** BEGIN **
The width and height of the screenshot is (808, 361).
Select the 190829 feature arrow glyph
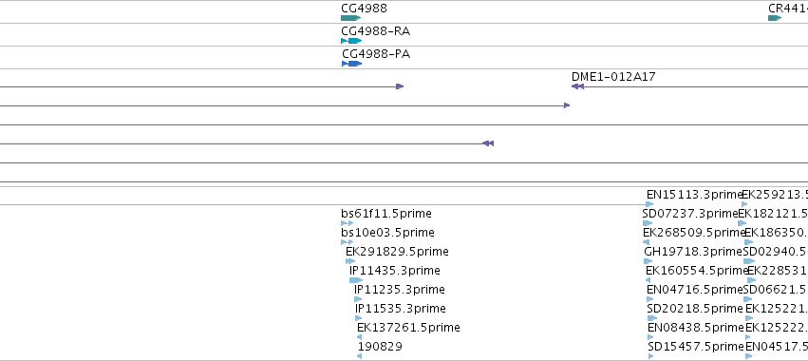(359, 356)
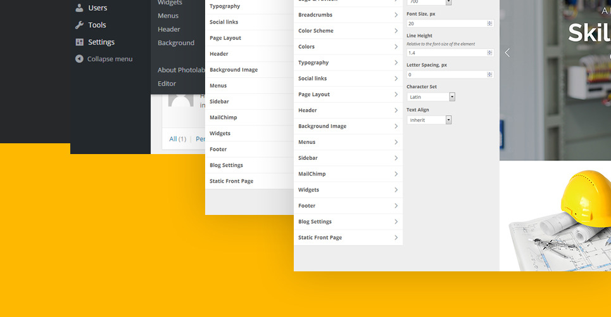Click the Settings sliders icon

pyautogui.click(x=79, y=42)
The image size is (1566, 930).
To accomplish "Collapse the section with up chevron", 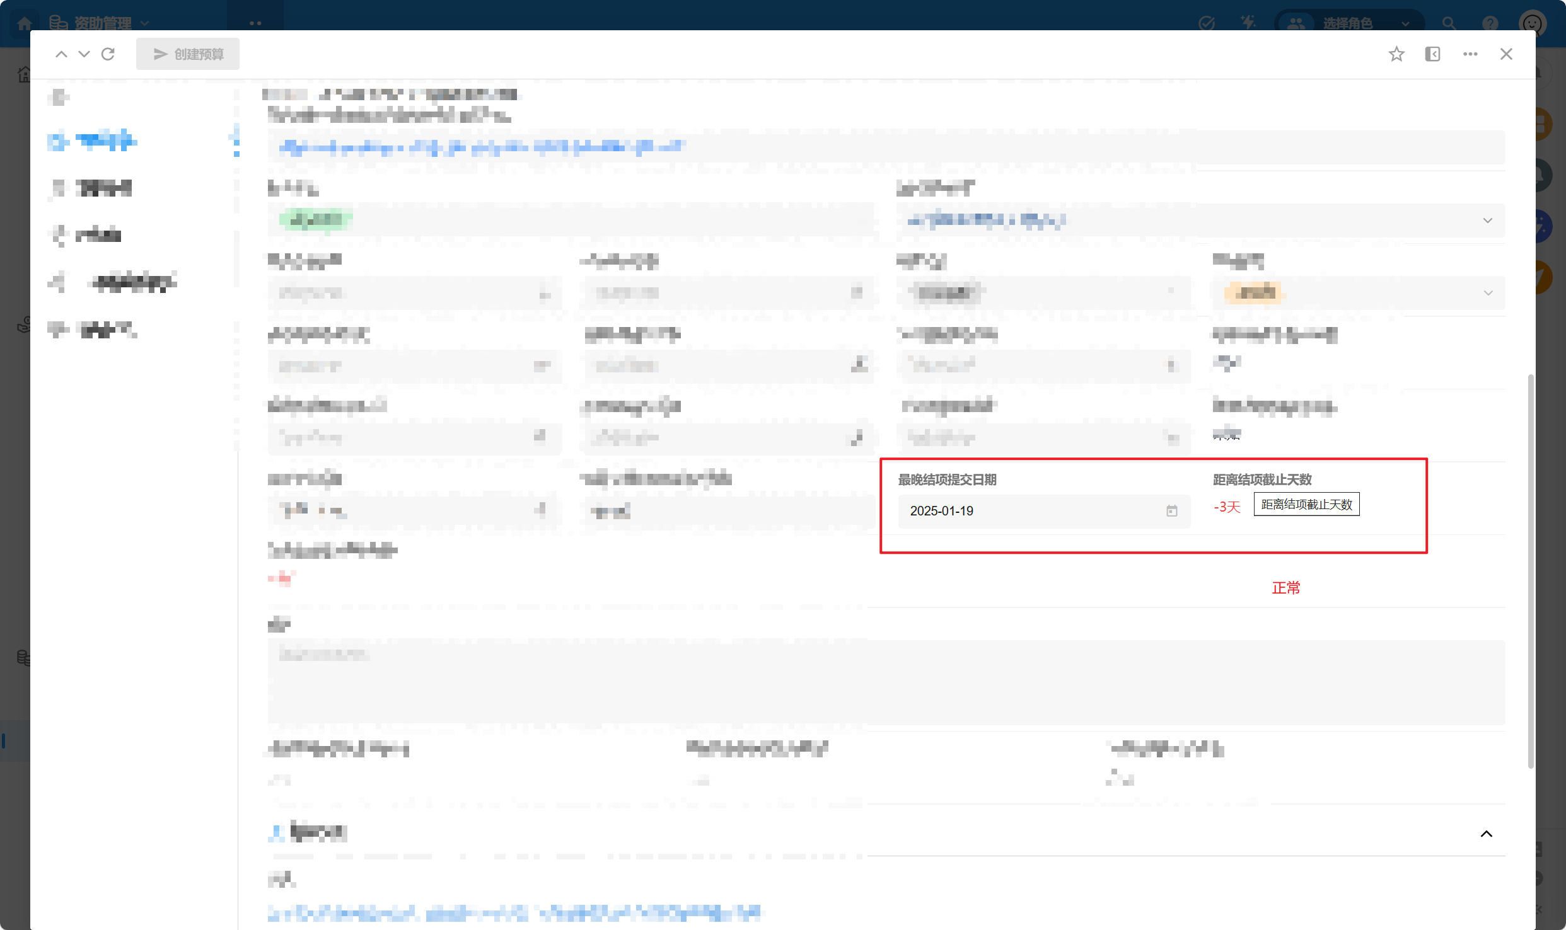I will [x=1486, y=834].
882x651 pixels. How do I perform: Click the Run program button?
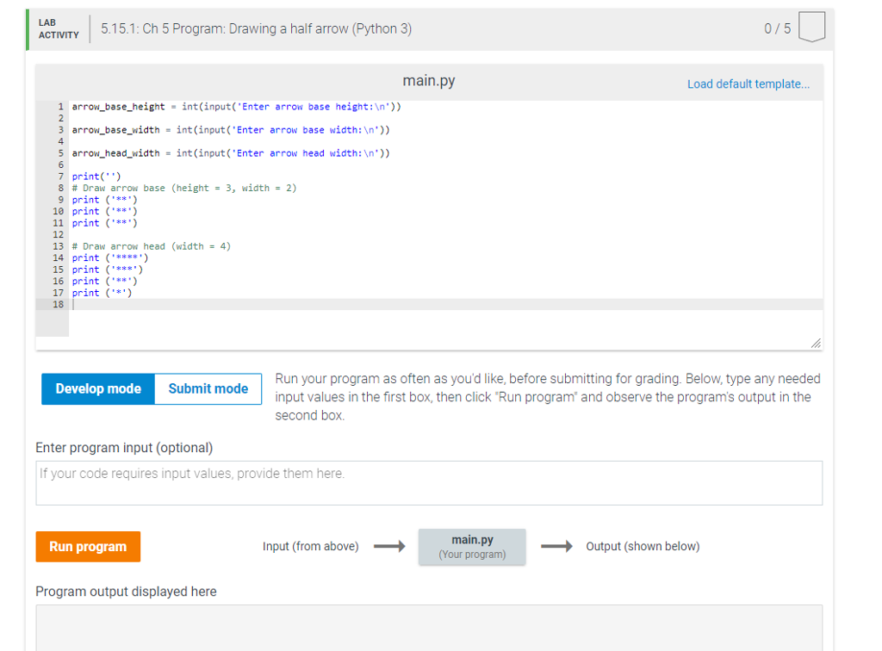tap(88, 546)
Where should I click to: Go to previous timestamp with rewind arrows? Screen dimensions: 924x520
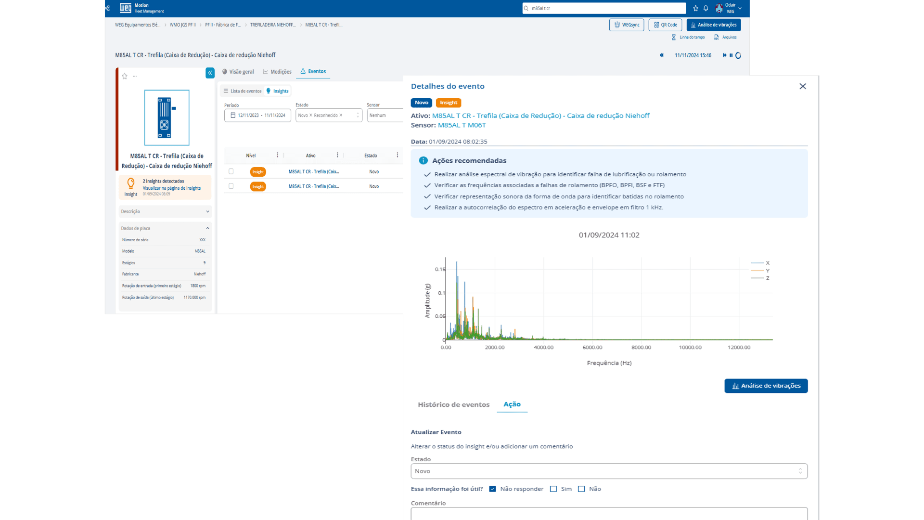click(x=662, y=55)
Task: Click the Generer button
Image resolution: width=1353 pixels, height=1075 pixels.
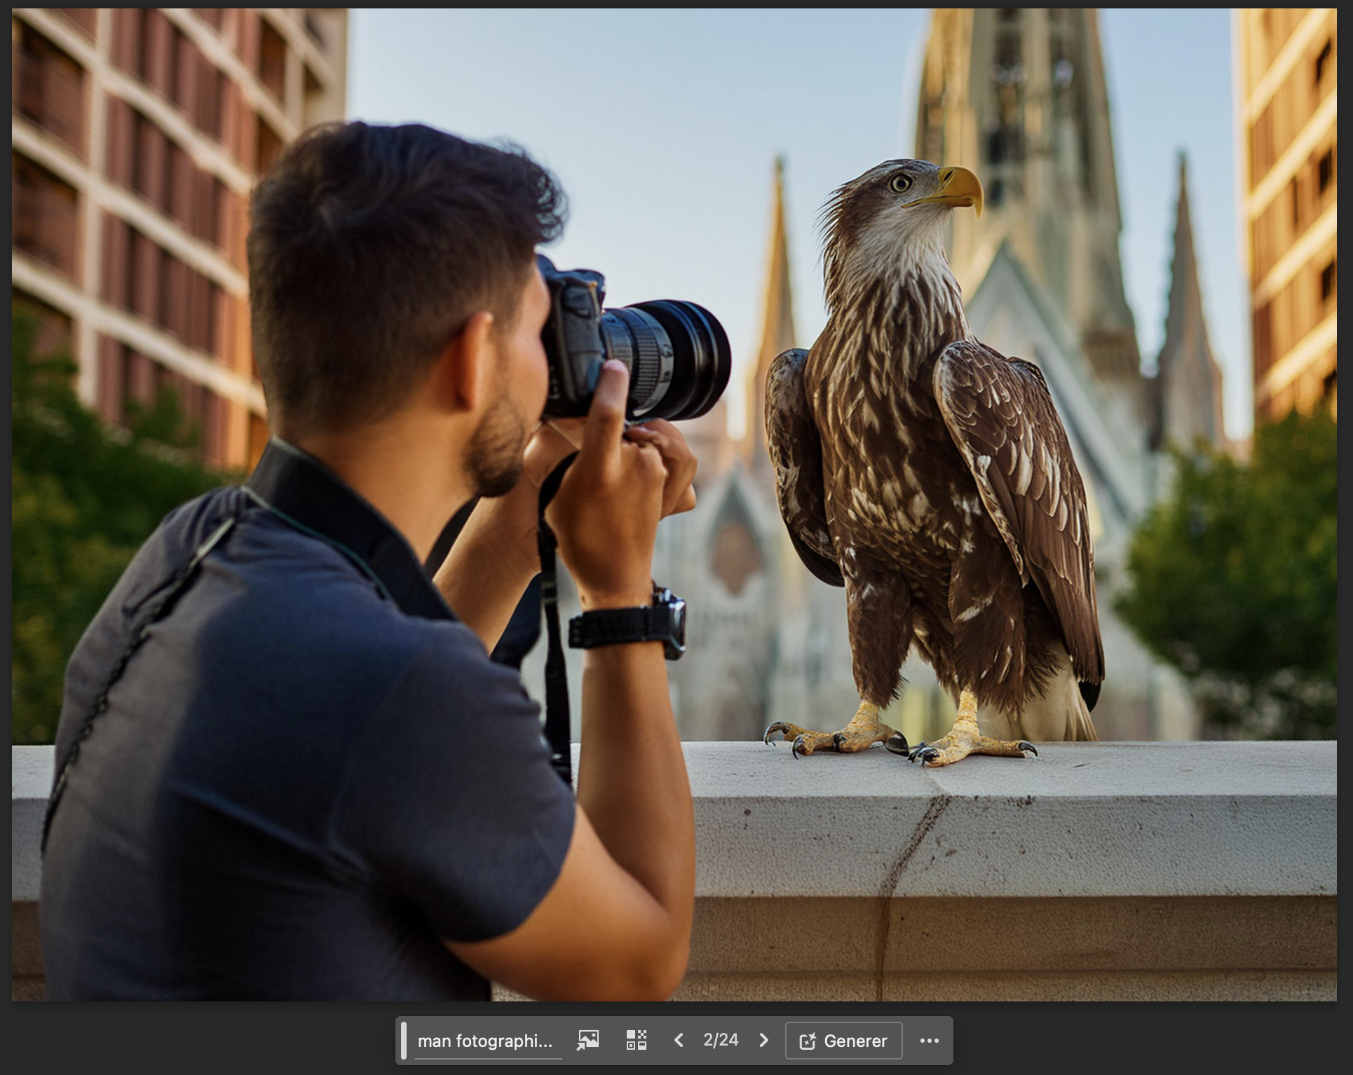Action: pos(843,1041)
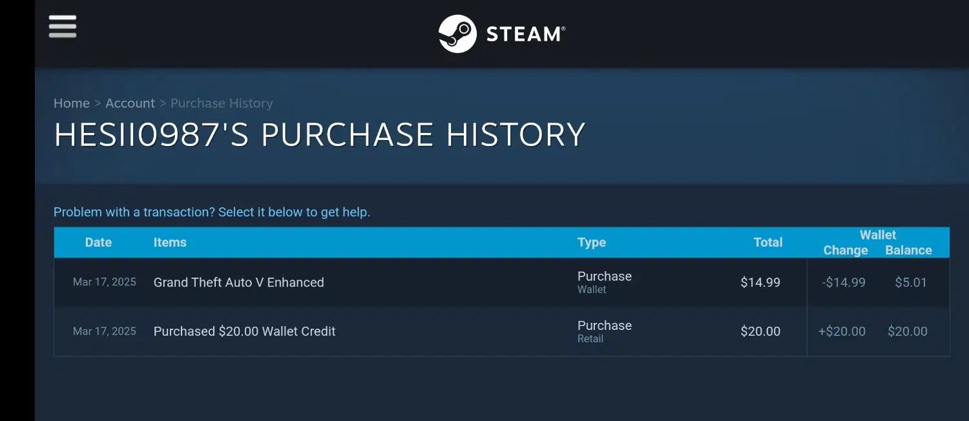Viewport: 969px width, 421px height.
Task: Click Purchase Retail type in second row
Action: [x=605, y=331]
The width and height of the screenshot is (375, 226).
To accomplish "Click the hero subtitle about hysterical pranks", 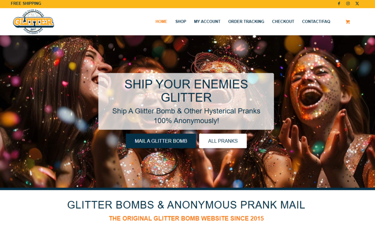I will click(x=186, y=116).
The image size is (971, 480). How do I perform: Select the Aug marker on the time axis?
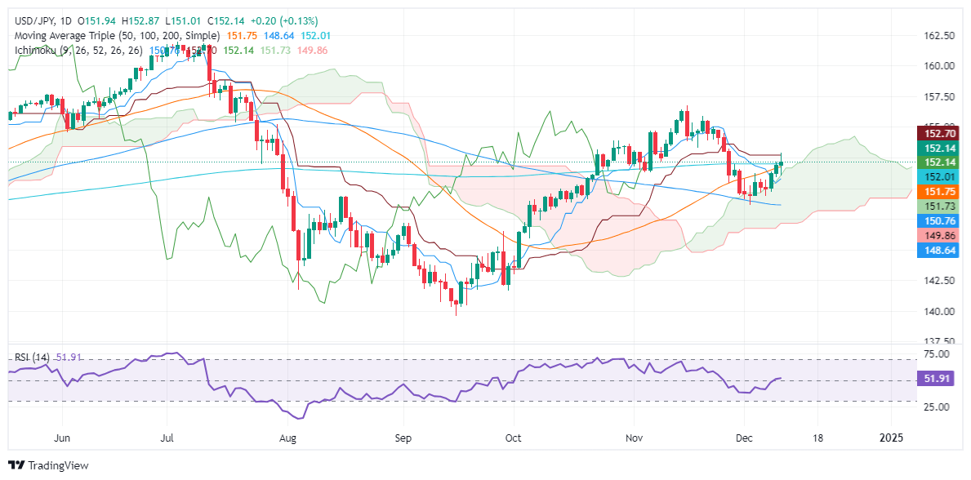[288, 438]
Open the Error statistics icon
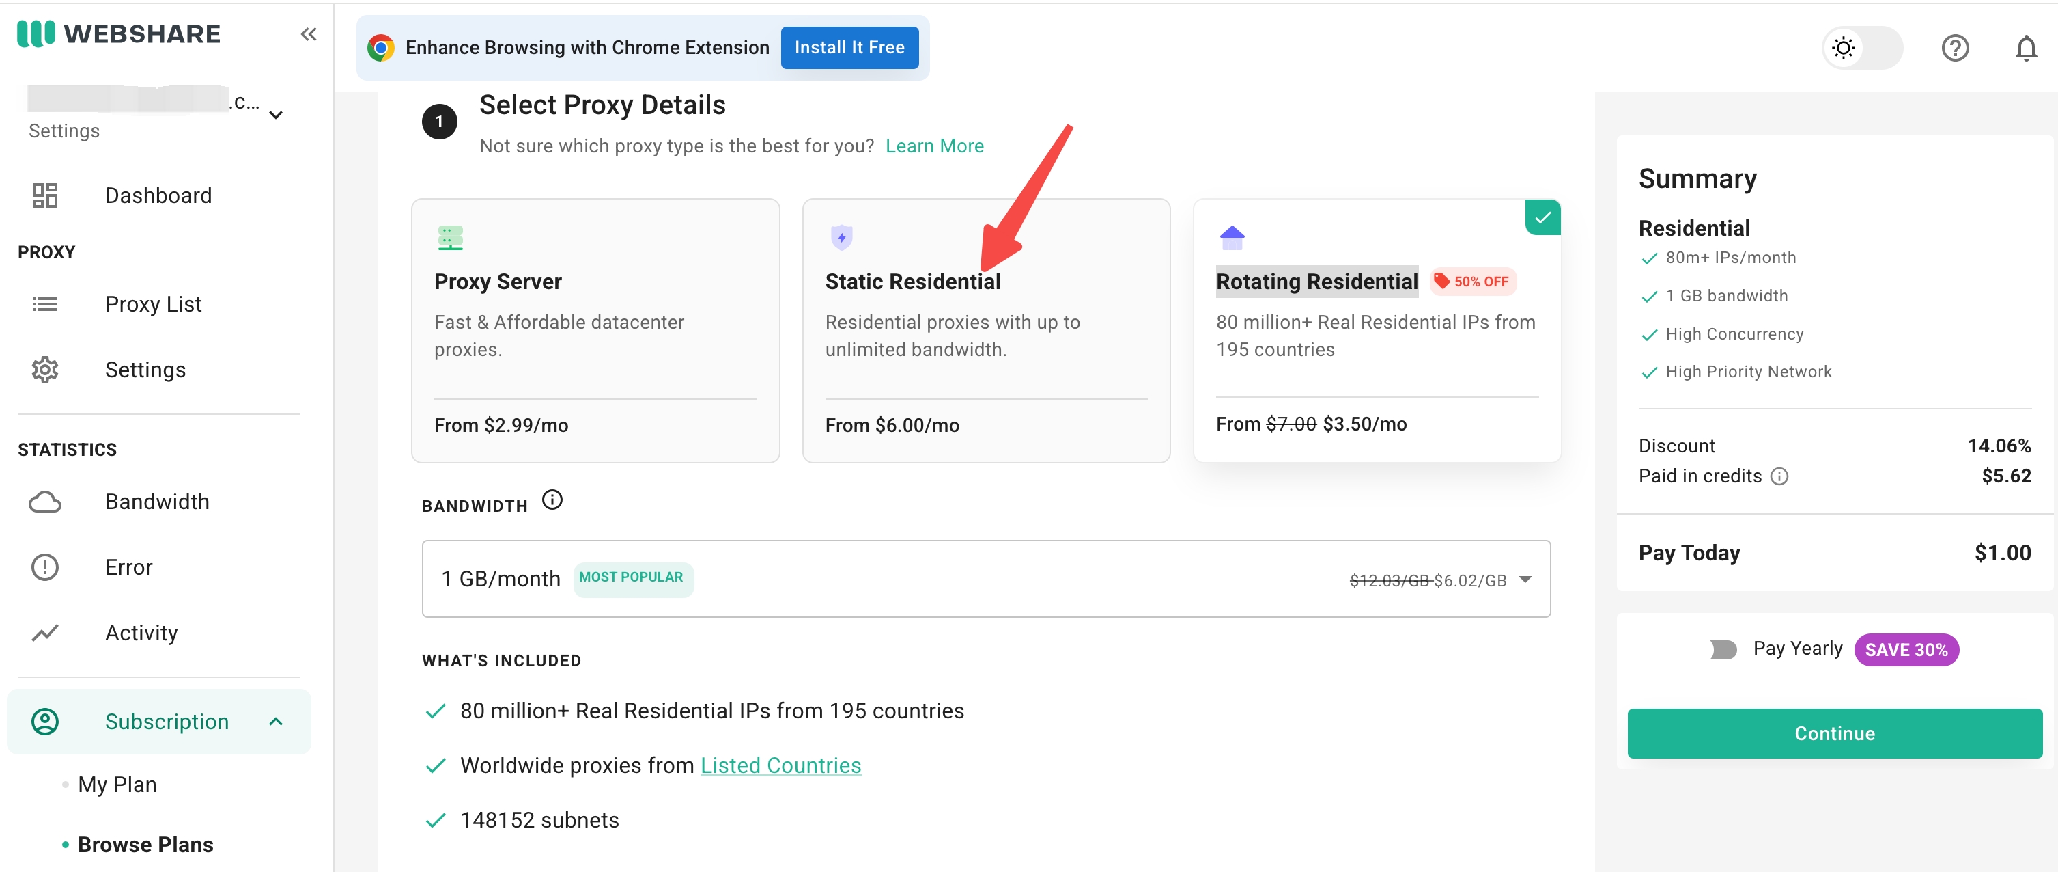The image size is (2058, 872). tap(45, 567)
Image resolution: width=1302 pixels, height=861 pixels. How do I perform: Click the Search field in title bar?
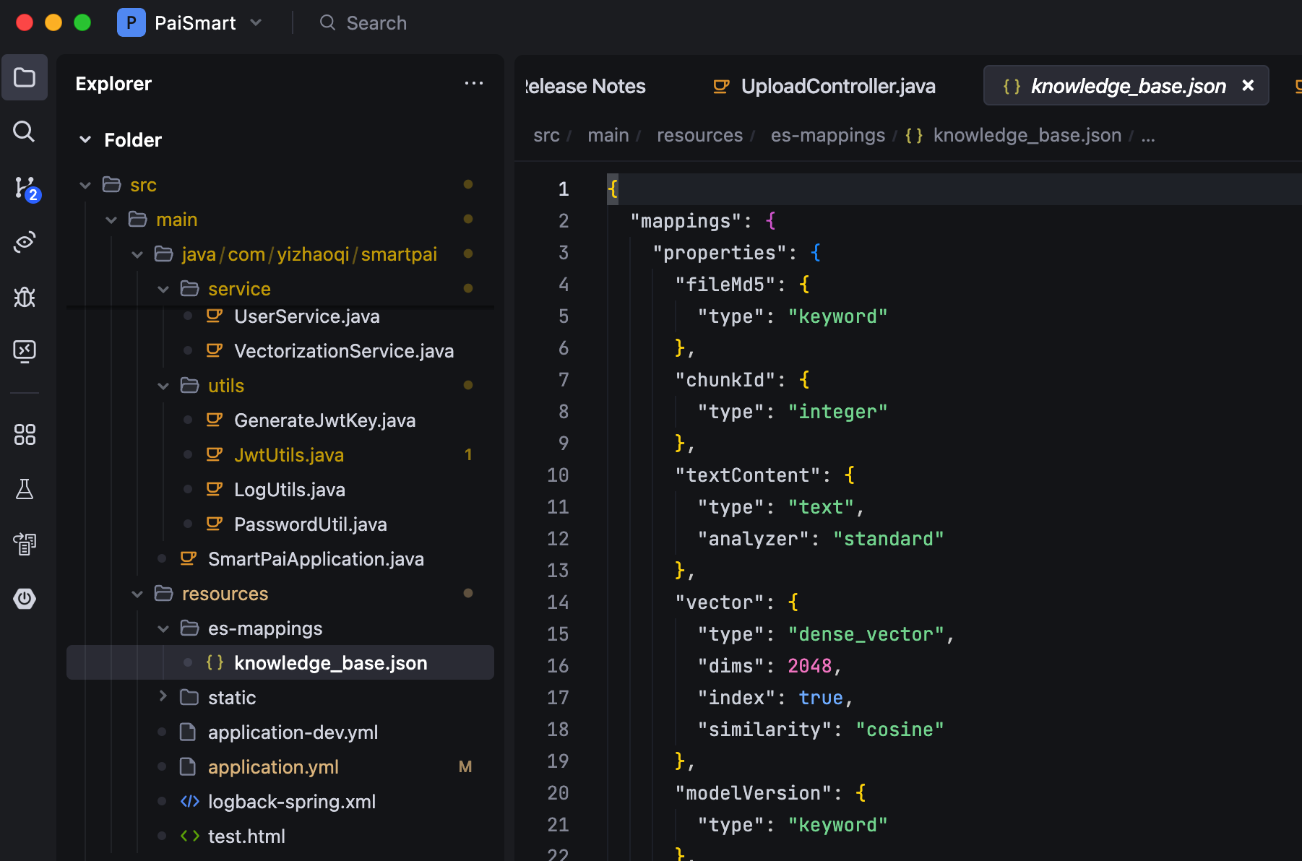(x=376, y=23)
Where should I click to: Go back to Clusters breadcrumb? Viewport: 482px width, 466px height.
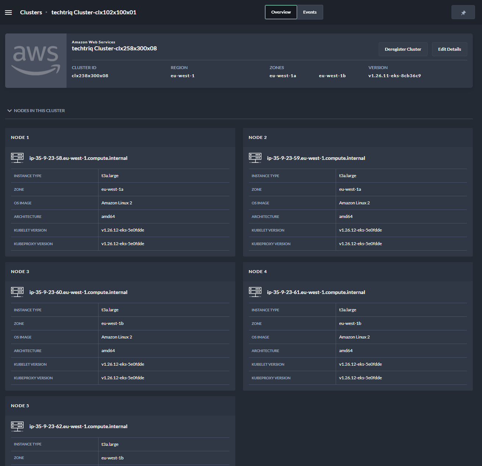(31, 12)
** END **
Exercise description ->
Locate every line in the material above that contains the word "screenshot" and copy each of those lines.

The completed task ->
The width and height of the screenshot is (808, 361).
The width and height of the screenshot is (375, 226).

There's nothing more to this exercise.